(Extracted data entries)
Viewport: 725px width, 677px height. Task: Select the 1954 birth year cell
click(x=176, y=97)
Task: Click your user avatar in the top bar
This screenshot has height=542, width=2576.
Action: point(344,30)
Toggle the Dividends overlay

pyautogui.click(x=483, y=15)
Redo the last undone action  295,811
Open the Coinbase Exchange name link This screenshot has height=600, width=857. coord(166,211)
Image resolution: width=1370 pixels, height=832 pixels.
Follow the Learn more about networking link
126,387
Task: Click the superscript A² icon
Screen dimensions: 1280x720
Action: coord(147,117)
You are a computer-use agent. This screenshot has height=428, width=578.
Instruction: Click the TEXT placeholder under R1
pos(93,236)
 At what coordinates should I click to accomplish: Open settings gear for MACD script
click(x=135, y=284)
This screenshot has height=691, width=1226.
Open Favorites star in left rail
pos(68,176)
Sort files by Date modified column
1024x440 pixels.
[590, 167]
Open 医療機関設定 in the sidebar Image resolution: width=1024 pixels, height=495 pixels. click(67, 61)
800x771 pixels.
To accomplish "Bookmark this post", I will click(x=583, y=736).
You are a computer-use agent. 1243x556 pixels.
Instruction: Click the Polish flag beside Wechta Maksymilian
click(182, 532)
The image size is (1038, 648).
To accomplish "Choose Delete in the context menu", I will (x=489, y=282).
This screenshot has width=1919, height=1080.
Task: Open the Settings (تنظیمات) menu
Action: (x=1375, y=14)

Work order:
Start at the line containing "Follow the Learn more about networking link" and copy each line through the last one in the records, exactly and with nothing added.

Reply to the exercise:
Follow the Learn more about networking link
126,387
Task: Click the superscript A² icon
Screen dimensions: 1280x720
Action: coord(147,117)
You are a computer-use agent. This screenshot has height=428, width=578.
Instruction: Click the TEXT placeholder under R1
pos(93,236)
 At what coordinates should I click to accomplish: Open settings gear for MACD script
click(x=135, y=284)
This screenshot has height=691, width=1226.
Open Favorites star in left rail
pos(68,176)
Sort files by Date modified column
1024x440 pixels.
[590, 167]
Open 医療機関設定 in the sidebar Image resolution: width=1024 pixels, height=495 pixels. click(67, 61)
800x771 pixels.
To accomplish "Bookmark this post", I will click(x=583, y=736).
You are a computer-use agent. 1243x556 pixels.
Instruction: Click the Polish flag beside Wechta Maksymilian
click(182, 532)
The image size is (1038, 648).
To accomplish "Choose Delete in the context menu", I will (x=489, y=282).
This screenshot has width=1919, height=1080.
Task: Open the Settings (تنظیمات) menu
Action: (x=1375, y=14)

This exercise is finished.